Il capo è bloccato all'estero per il Covid: la dipendente gli spilla 60mila euro

Tutto ha avuto inizio quando l'imprenditore, residente nel trevigiano, si è trovato impossibilitato a tornare in Italia a causa delle restrizioni imposte dall’emergenza sanitaria del Covid-19. Come racconta Prima Treviso, durante la sua assenza, l’interprete, una sua dipendente che viveva in provincia di Pordenone, ha messo in atto un piano ingegnoso. Fingendosi il datore di lavoro, ha utilizzato una firma falsificata per ottenere l’accesso ai servizi di home banking del suo conto corrente. Grazie a questa mossa, ha cominciato a trasferire denaro dal conto dell’imprenditore al proprio, fino a svuotare completamente il saldo.

L'amara scoperta

In pochi mesi, la donna ha effettuato diversi bonifici a suo favore, riuscendo infine a chiedere la chiusura del conto. La vittima, ignara di tutto, ha scoperto l’amara verità solo al suo ritorno in Italia. Recandosi in banca per gestire alcune operazioni, l’imprenditore è rimasto sbalordito nello scoprire che non solo il conto era vuoto, ma che qualcuno aveva effettuato operazioni online, un servizio che lui stesso non aveva mai attivato.

La denuncia

Immediatamente è partita una denuncia e la Guardia di Finanza di Treviso ha avviato un’indagine approfondita. Le indagini hanno portato a scoprire il coinvolgimento dell’interprete, grazie anche a una perizia grafologica che ha confermato la falsificazione della firma. Per mettere fine alla truffa, il giudice ha disposto il sequestro preventivo del denaro sottratto.

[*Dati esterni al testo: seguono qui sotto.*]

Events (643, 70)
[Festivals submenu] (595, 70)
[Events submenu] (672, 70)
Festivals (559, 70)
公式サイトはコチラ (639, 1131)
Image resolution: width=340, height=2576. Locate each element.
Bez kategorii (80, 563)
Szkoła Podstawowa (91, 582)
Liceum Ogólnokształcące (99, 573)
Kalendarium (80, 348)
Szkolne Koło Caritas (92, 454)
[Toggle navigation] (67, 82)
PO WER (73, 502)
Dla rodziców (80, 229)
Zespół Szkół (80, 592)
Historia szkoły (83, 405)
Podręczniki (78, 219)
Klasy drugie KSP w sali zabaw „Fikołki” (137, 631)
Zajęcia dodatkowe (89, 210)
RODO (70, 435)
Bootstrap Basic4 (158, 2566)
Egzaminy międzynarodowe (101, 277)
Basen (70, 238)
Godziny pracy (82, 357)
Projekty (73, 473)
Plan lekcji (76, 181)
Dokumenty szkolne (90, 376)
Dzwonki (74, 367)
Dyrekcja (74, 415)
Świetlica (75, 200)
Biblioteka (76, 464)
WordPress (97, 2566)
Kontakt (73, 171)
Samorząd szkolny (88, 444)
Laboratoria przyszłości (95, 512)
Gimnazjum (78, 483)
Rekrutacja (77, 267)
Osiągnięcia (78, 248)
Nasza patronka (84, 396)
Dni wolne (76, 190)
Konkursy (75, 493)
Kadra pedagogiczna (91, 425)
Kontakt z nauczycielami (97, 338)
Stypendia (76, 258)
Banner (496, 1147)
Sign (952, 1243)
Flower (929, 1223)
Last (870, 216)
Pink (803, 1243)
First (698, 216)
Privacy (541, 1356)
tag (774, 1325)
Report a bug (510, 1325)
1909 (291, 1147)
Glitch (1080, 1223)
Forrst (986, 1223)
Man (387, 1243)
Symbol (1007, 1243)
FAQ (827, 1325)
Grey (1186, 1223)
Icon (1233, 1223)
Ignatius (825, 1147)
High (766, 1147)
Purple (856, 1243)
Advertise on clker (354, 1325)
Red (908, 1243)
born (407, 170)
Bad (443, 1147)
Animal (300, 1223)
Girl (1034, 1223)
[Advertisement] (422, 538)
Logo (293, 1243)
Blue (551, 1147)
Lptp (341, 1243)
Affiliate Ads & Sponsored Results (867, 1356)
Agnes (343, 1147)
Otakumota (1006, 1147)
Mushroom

Ora, la donna dovrà rispondere del reato di indebito utilizzo di strumenti di pagamento, un'accusa che potrebbe costarle fino a cinque anni di reclusione, oltre alla confisca dei beni ottenuti illegalmente. Le Fiamme Gialle, impegnate nel proteggere la sicurezza delle transazioni finanziarie, hanno sottolineato l’importanza di vigilare sull’uso corretto dei canali di pagamento, ormai largamente impiegati, per evitare che episodi simili si ripetano.